Copy out verbatim the part of the records below that opens with the line containing "At what coordinates should I click to accomplish: Go" and closes with the line containing "will (x=429, y=42).", both of those lines included.

Records from a data source
━━━━━━
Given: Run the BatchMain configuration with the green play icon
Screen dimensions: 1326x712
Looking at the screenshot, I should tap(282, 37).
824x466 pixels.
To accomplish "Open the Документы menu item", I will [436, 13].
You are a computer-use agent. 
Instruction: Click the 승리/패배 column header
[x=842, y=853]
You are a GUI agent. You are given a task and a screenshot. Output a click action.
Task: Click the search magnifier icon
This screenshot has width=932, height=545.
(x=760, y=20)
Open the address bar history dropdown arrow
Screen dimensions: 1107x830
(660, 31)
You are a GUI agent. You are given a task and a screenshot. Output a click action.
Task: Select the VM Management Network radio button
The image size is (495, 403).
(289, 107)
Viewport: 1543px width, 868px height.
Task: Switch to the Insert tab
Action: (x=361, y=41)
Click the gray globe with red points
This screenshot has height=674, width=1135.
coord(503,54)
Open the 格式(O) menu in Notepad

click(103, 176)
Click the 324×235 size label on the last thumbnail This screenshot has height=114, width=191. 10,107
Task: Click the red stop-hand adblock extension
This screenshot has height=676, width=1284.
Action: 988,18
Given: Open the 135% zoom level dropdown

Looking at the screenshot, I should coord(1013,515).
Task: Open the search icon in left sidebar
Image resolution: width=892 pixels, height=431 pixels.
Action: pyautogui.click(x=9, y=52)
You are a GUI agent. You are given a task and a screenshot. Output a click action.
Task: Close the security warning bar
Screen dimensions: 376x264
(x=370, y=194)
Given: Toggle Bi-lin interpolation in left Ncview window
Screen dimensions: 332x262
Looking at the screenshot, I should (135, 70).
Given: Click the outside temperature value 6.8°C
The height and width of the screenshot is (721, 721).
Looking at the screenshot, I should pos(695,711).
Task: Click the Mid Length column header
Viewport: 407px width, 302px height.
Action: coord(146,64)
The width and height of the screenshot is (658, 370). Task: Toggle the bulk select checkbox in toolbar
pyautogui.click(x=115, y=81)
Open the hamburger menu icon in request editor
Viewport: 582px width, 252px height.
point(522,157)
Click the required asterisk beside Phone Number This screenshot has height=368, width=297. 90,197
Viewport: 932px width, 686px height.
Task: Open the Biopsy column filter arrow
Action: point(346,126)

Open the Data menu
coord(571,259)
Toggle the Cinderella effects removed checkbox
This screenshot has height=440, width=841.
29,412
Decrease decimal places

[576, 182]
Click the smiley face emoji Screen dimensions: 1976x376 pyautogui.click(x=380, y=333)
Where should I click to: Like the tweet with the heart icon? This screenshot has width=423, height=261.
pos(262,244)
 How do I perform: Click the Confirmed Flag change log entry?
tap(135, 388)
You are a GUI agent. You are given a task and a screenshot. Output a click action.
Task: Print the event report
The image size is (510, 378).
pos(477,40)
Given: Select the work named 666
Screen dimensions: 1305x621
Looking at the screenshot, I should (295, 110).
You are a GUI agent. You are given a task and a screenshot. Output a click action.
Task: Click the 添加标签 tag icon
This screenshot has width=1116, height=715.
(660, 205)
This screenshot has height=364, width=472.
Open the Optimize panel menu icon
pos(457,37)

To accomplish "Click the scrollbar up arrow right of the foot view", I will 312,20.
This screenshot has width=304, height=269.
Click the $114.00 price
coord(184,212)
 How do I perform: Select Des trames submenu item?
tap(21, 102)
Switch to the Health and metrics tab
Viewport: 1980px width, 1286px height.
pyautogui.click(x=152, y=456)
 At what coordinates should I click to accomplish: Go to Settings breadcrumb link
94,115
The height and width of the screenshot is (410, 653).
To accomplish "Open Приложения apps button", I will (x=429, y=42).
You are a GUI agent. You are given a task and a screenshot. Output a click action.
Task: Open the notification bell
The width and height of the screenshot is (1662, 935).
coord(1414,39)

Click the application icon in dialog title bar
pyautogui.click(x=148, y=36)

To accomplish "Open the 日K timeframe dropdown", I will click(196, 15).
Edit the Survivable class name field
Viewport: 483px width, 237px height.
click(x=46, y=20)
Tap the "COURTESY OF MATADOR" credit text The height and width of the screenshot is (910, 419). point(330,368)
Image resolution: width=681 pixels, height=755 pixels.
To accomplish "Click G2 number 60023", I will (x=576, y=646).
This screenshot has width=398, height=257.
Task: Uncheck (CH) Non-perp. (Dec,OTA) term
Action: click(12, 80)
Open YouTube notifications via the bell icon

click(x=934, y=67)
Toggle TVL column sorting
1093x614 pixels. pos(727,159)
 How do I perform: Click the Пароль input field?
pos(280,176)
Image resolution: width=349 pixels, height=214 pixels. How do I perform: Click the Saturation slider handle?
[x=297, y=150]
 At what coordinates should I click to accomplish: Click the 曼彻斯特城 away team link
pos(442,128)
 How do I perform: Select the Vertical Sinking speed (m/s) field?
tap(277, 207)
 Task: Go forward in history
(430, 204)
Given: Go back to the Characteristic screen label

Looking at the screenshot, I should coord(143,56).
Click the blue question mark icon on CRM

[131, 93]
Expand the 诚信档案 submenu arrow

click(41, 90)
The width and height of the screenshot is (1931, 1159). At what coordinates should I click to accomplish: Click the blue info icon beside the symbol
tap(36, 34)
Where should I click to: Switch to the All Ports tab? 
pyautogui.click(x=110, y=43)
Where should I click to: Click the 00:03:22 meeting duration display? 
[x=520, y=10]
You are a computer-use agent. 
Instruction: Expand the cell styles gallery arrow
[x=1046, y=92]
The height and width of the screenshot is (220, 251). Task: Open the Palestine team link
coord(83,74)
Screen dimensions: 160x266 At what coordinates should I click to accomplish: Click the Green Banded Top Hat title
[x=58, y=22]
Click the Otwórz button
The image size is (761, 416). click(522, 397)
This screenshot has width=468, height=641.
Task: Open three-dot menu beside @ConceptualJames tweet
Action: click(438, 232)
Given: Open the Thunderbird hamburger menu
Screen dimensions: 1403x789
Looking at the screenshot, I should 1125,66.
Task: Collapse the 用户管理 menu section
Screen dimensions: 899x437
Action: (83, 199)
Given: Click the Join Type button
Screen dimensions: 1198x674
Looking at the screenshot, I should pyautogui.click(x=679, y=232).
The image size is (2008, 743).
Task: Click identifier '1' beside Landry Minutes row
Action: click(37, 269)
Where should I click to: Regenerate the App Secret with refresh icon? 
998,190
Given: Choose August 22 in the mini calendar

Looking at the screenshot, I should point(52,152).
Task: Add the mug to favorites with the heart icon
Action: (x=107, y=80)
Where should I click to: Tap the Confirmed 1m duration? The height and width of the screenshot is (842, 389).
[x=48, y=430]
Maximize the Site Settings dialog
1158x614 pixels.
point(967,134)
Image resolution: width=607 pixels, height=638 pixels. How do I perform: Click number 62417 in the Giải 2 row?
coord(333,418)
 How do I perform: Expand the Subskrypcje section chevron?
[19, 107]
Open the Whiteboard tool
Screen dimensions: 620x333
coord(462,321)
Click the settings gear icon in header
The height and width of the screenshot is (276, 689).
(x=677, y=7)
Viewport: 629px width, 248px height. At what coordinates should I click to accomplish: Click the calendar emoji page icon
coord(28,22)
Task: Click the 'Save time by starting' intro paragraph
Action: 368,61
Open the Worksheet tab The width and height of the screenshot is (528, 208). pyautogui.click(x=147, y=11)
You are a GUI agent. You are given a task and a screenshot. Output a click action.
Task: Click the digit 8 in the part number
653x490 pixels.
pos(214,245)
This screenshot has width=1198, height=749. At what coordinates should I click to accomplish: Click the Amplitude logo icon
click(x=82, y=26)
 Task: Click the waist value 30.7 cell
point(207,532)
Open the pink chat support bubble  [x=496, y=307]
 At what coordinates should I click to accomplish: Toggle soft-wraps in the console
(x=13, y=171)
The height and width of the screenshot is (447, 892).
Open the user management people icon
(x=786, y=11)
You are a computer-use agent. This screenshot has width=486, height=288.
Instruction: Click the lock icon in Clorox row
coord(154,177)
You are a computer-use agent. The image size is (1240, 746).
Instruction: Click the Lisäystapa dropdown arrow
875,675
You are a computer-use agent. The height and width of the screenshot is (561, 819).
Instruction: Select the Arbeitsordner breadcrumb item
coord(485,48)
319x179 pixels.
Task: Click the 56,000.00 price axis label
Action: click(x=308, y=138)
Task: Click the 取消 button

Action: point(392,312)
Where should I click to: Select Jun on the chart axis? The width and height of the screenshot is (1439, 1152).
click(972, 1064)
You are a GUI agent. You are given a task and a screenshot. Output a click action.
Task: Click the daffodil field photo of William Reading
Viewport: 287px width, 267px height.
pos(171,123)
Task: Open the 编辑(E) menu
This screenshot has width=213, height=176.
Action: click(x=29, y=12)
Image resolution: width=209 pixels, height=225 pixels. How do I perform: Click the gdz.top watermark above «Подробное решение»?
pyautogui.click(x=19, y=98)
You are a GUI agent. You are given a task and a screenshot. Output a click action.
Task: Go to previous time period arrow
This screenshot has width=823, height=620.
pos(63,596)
━━━━━━
In response:
 At what coordinates should I click to accomplish: Go to Settings breadcrumb link
94,115
The height and width of the screenshot is (410, 653).
To accomplish "Open Приложения apps button", I will (x=429, y=42).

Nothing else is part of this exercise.